[Stored data]
■ ■ ■ ■ ■ ■ ■

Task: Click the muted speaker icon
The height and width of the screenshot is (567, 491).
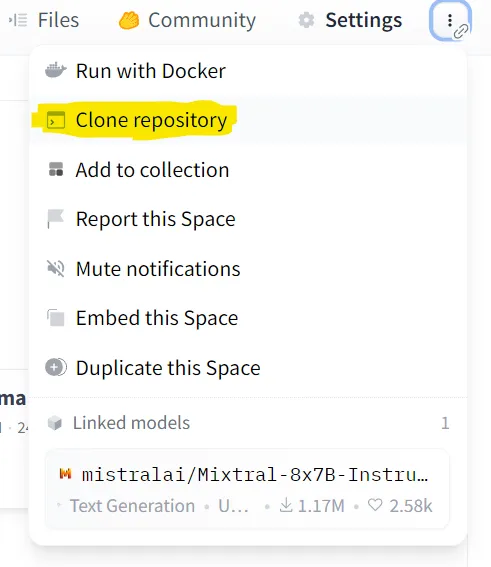Action: [x=56, y=268]
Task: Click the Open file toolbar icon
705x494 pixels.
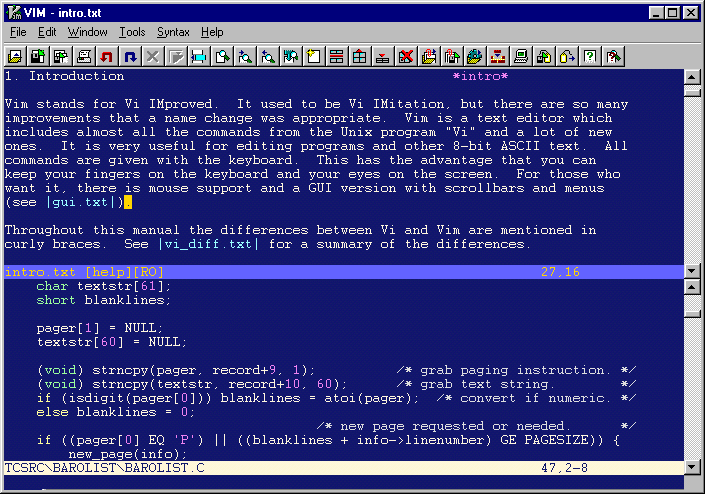Action: click(x=14, y=56)
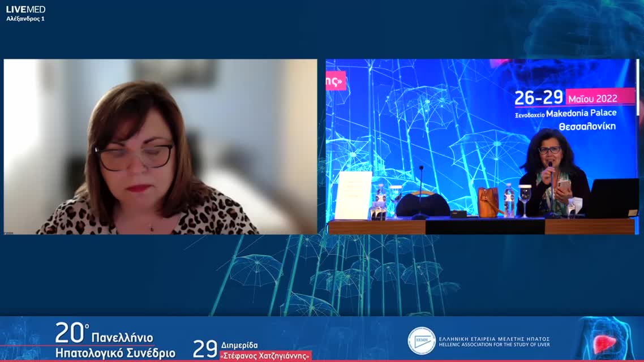
Task: Click the pink tag in conference video corner
Action: tap(336, 81)
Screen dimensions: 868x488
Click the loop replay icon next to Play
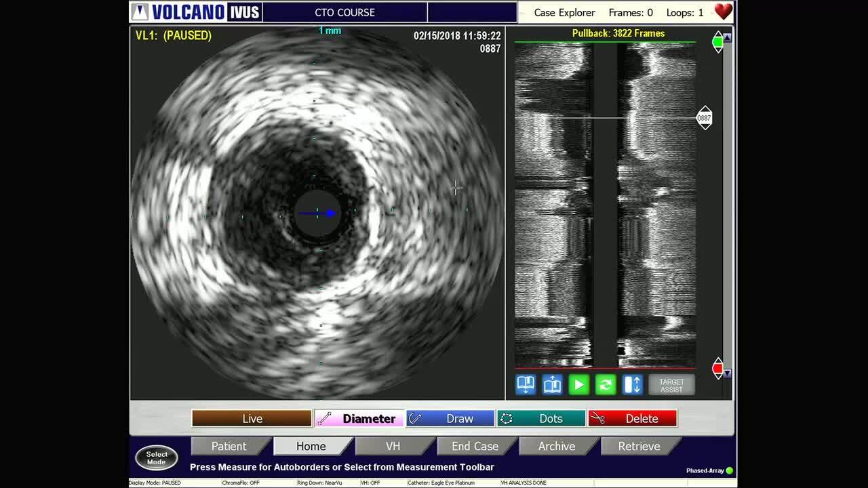(606, 384)

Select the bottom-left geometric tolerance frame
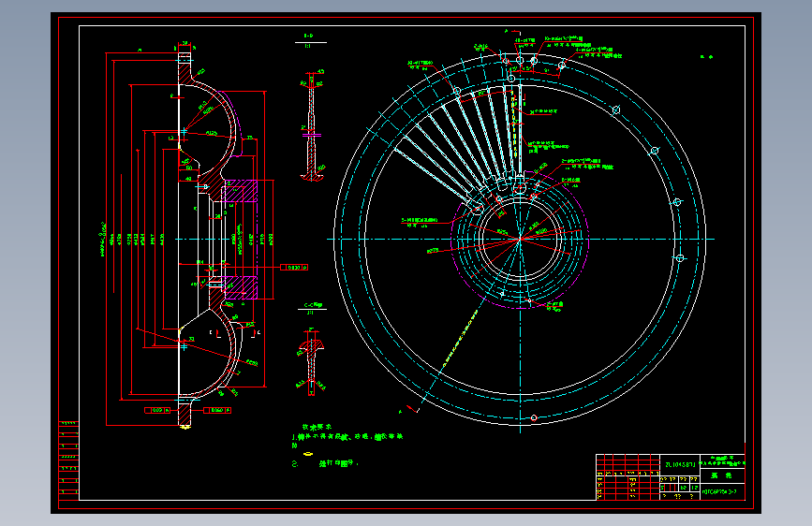(157, 410)
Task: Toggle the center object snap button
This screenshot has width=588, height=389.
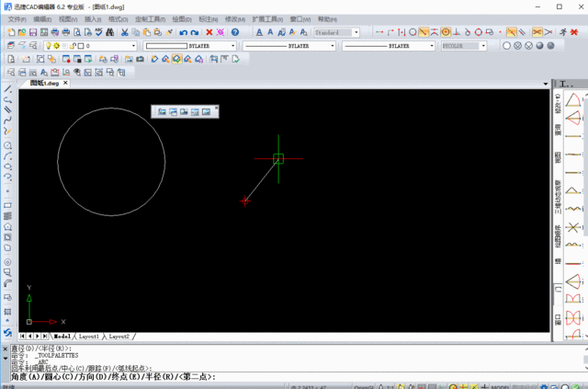Action: tap(446, 32)
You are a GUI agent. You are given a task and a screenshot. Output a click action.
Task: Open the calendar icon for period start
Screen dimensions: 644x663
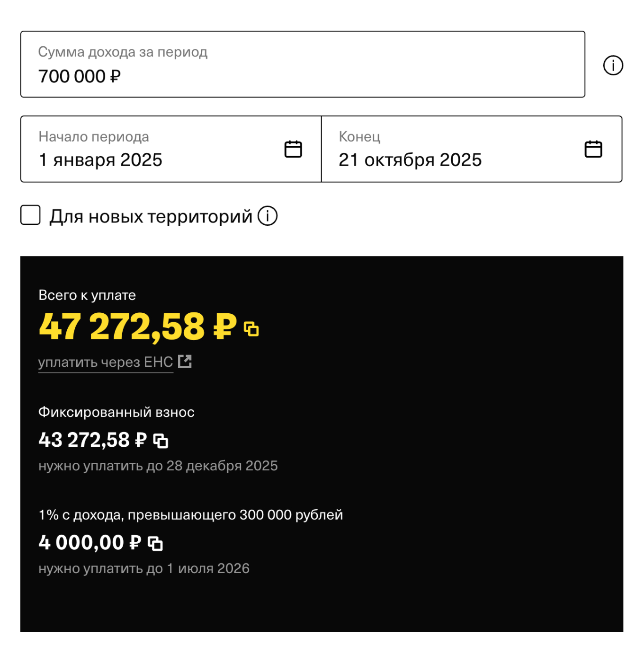tap(293, 148)
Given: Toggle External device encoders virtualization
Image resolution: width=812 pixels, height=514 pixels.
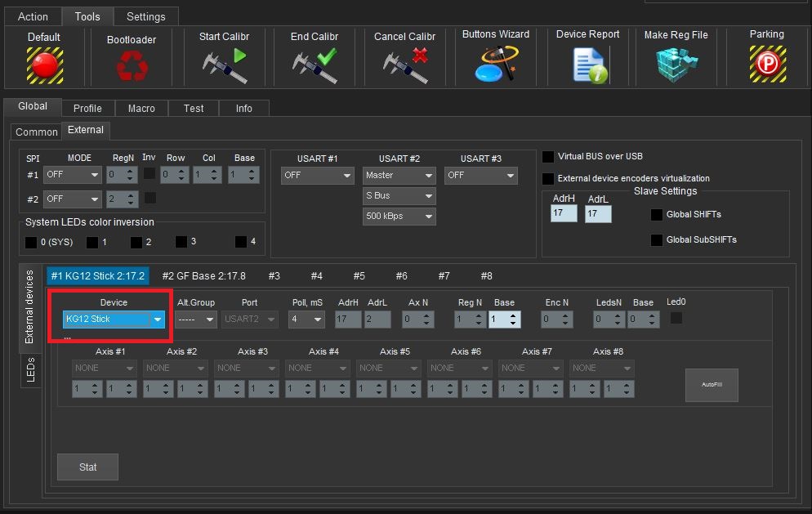Looking at the screenshot, I should point(548,178).
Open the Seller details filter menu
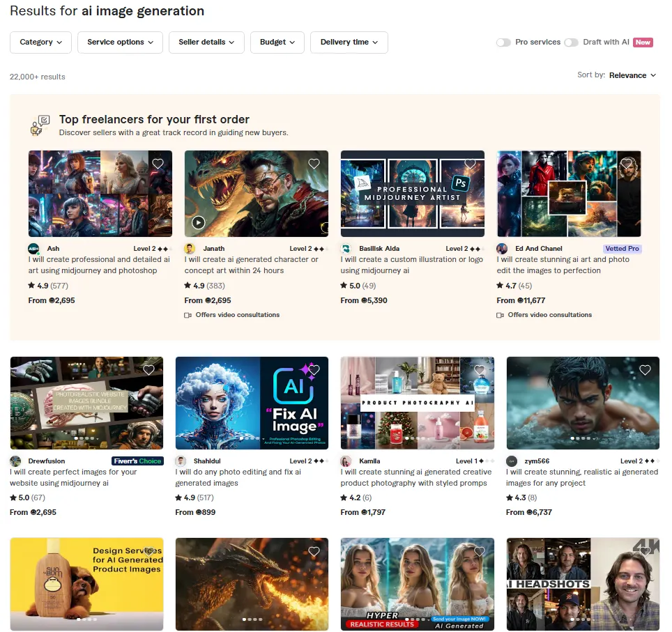The height and width of the screenshot is (632, 672). point(206,43)
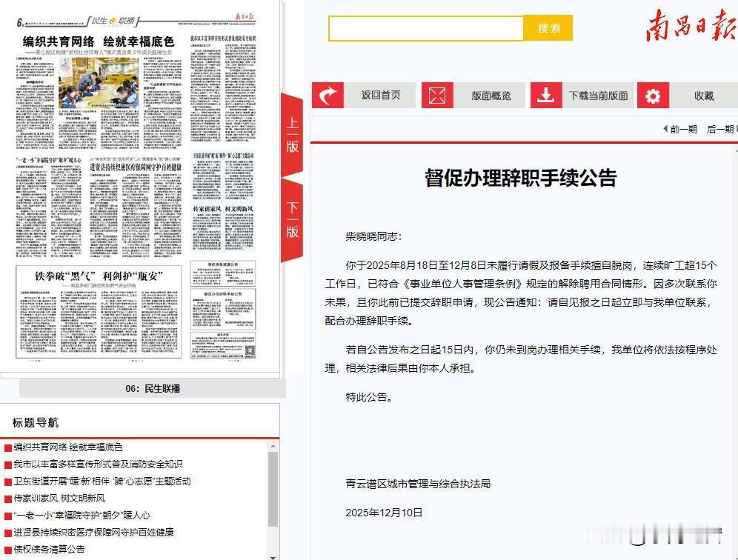
Task: Click the right arrow icon after 后一期
Action: 736,128
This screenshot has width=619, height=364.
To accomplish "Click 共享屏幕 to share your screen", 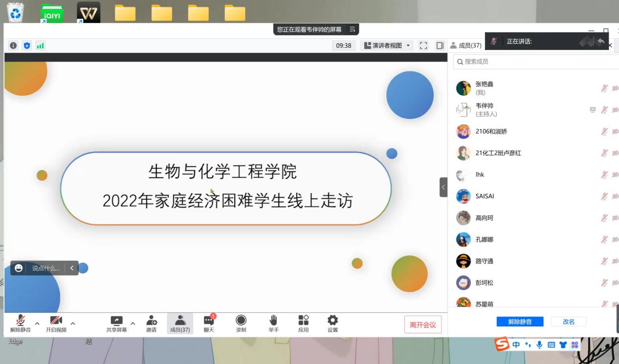I will pos(116,323).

■ ■ ■ ■ ■ ■ ■

TASK GOAL
All lines in the records above that contain "Toggle" are to be reported.

THE COMPLETED TASK
Task: Toggle the center object snap button
Given: Toggle External device encoders virtualization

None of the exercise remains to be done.